She greets us with an open smile and an attentive gaze, divided between the screen and the constant flow of incoming messages. It is a gesture that defines her: someone used to observing, recording, and never losing sight of what is happening around her.

Today, halfway between Spain and her native Egypt, Ramsis has built a career that crosses geographies and languages. She studied Law at Ain Shams University in Cairo and Cinema at Madrid’s Séptima Ars film school. In 2008, she founded the Cairo International Women’s Film Festival and launched the Between Women Filmmakers’ Caravan, an initiative that, over nearly two decades, has become a key space for circulation, encounter, and training among women filmmakers across the Arab world, Europe, and Latin America.

Her filmography, which includes titles such as Only Dreams (2005), Forbidden (2011), The Trace of the Butterfly (2015), and You Come From Far Away (2018), has been recognised at international festivals and reflects a way of working with the camera deeply rooted in commitment, territory, and lived experience.

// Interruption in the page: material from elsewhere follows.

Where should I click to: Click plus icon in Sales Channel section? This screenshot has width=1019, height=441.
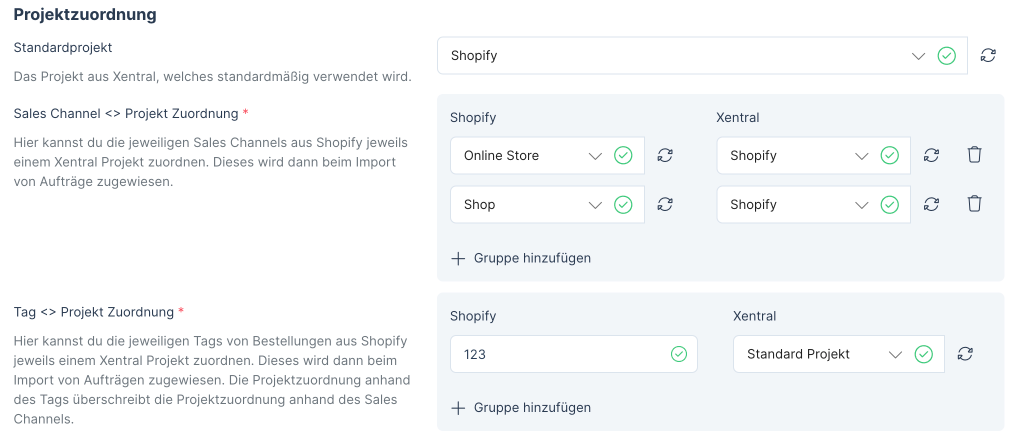459,258
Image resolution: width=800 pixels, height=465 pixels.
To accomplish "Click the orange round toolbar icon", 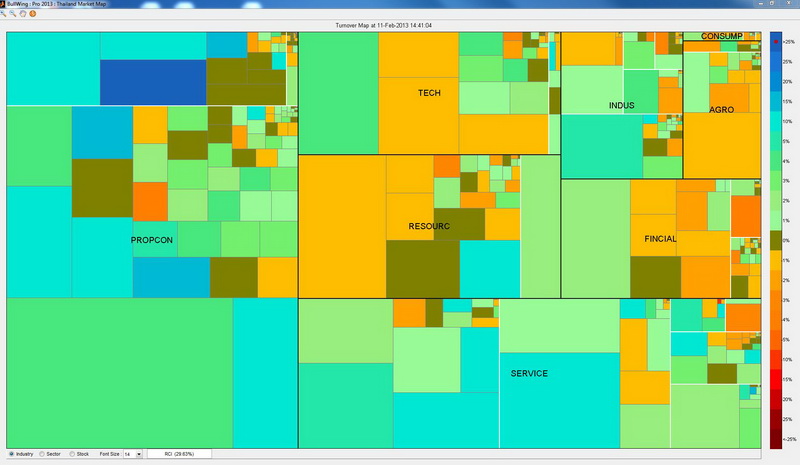I will pos(32,14).
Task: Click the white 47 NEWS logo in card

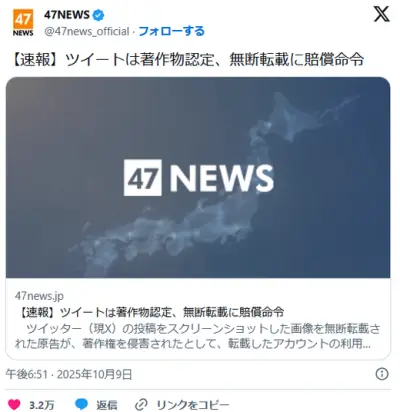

In this warm conversation with Amal Ramsis, we reflect, among other things, on the Mediterranean as a space of tensions and competing narratives, on the role of cinema in shaping imaginaries, and on the urgent need to continue building networks and spaces for women creators and alternative voices. Her answers — clear and far removed from political correctness — reveal her unequivocal political commitment to socially engaged cinema and emerge from that genuine freedom that today can almost only be found at the margins of the industry.

Interview

1. The current issue of QM revolves around the myth of the Mediterranean. What does the Mediterranean mean to you today? What would that myth be?

In the Mediterranean, it becomes very clear that there is a South and a North. A space that defines itself as intercultural should not display such a profound difference between privileged countries and those that need support, and yet that inequality is very present because hierarchical relationships dominate. We speak a great deal about interculturality, about what unites us, about the Mediterranean being a “small lake,” but in practice these differences appear at many levels, especially economically. As harsh as it may sound, I believe that what truly unites us is simply a body of water. The Mediterranean is a geographical space in which we coexist, but we cannot say that there is a shared culture or an equal relationship between the two shores. We share a sea, but each country understands it differently.

We share a sea, but each country
understands it differently

2. To what extent do you think cinema contributes to building — or questioning — this hierarchical and unequal Mediterranean that you define as a border?

In the Mediterranean film industry, the relationship is usually quite clear: support almost always comes from Northern countries. That is the dominant logic. If we truly wanted to build a multicultural Mediterranean, it would make sense, for example, for many films to be subtitled into Arabic. However, European films are generally subtitled into English, but not into Arabic. In some way, we are left in the position of consumers of culture. The North produces, and the South receives and consumes. It is not an equal relationship. Moreover, within cinema, we often have to pass through the Northern Mediterranean in order to even get to know one another. It feels as though we first need recognition from the European market before our industry can be acknowledged. That is precisely why the Caravan emerged: as an attempt to deconstruct this deeply unequal structure.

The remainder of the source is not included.